◆ **Stated problem**
Write out the passage on race-based caucuses word for word, from "Purpose: This conceptual" up to and including "led the caucuses.".

◆ **Passage to read**
^^^^

Purpose: This conceptual article examines how race-based caucuses (RBCs) in one teacher education program attempted to shift candidates’ understandings of their racialized selves as related to their teacher identities.
Context: RBCs were instituted in one elementary teacher education program to help White teacher candidates and candidates of Color construct critical teacher identities. Candidates were asked to participate in caucuses according to the ways they had been racialized within schools. Facilitators who demonstrated a willingness to sit with the work of engaging race and racialization led the caucuses.
Observances: For the candidates of Color, the “overwhelming presence of Whiteness” in the teacher education program and in the schools required the RBCs to focus on reframing deficit narratives of teachers of Color to an asset-based view of their value and contribution to the teaching profession. The RBC provided space for White teacher candidates to explore the consequences of Whiteness for their future identities as teachers and for the kinds of communities that they could and wanted to cultivate with students. Messiness and challenges abounded in both RBCs.

^^^^

◆ **Data provided**

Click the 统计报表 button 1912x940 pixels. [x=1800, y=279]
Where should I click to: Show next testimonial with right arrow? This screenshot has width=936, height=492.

^^^^

◆ **Response to the exercise**
Purpose: This conceptual article examines how race-based caucuses (RBCs) in one teacher education program attempted to shift candidates’ understandings of their racialized selves as related to their teacher identities.
Context: RBCs were instituted in one elementary teacher education program to help White teacher candidates and candidates of Color construct critical teacher identities. Candidates were asked to participate in caucuses according to the ways they had been racialized within schools. Facilitators who demonstrated a willingness to sit with the work of engaging race and racialization led the caucuses.